Thursday, December 10, 2015

THE FRAGILITY OF OUR BOOM

FROM BUSINESS WORLD OF 26 JUNE 2006


The trade cycle – what next?


There is considerable demand in Europe for India’s success story; I have given talks on it in Paris, Berlin and Ljubljana in the past week. After one of them, a listener said that he understood India was experiencing a sustained boom like the one Germany enjoyed for three decades after World War II, which transformed it from a shattered economy to one of the richest in the world; where, he asked, will the boom take India?
I did not have the heart to tell him, but India’s boom differs from those experienced by Germany and Japan after the War in a crucial respect. Throughout their booms, these two defeated countries enjoyed a current account surplus. There was, therefore, no external economic threat to their growth. India’s current account was briefly in surplus between 1999 and 2004, but turned deficit soon after. Hence India’s boom faced external vulnerability. In fact, I predicted a number of times last year that the Indian economy would reach a turning point by 2007 at the latest. That turning point came earlier than I had thought, namely in the form of the stock market meltdown in May.
Those in power did not share my diagnosis; they believed that because they were sitting on $150 billion of foreign exchange reserves, they could cope with any external crisis. For them, the break in Sensex is a trivial event. Indian politicians invest their ill-gotten gains in property, while bureaucrats invest them in real estate and government bonds. So for them, shares are a plaything of shady stockbrokers. If a Ketan Parekh loses his fortune, a Harshad Mehta his life, that is rough justice.
But because of something those in power did 15 years ago, the stock market has become a plaything of foreign investors, and their reading of where it is headed has an impact on the balance of payments.

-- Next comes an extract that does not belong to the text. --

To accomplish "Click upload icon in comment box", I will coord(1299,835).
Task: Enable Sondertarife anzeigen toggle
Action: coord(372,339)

A good deal of their money has flown out in the past two months, and more may.
They brought in foreign exchange, and they are now taking it away. But shares are bought and sold in Rupees. Hence the inflows and outflows of foreign exchange must be reflected in money supply. If they sell off shares, domestic money supply must shrink.
That would cause immediate discomfort to the banks, whose cash reserves must contract; with it declines their capacity to lend, and their revenue growth. That would worry their mother, Reserve Bank.
Reserve Bank could easily restore their cash balances by buying off some government securities from them. But money supply also affects market rates of interest; the more liberal Reserve Bank is with it, the lower the interest rates – and the more attractive investing abroad becomes. If domestic interest rates are low enough, not only foreign investors but also Indian companies, traders and speculators would take money out and invest it abroad. That would contract money supply, and Reserve Bank would have to buy even more securities to replenish it.
And at a time when their capacity to lend is threatened, banks do not like low interest rates, for interest for them is income. And if they do not like low interest rates, Their mother, Reserve Bank, cannot like them either.
Hence once the stock market boom broke, it was inevitable that interest rates must go up. Another reason is just appearing on the horizon, namely inflation. India has had a relatively benign inflation climate for ten years. But now, the supply-demand balance in foodgrains is turning adverse, and so is it internationally in oil. And as inflation rises, so must nominal interest rates.
As they rise, investment in sectors that depend on borrowing must come down. Property is the most obvious one, but not the only one. The downturn in investment takes time to show, for investment plans cannot be revised or abandoned overnight. First come sleepless nights for builders, lenders and investors; then, only after much biting of nails, when they can no longer find any more money, do they start cutting down investment.

But that too will come. The Indian economy is not the Chinese; the Indian boom is not an export-led boom. So it must turn down, if not this year, then next. Which is a pity, because with slightly better, somewhat more export-friendly economic policy, we could have gone on growing for many a year.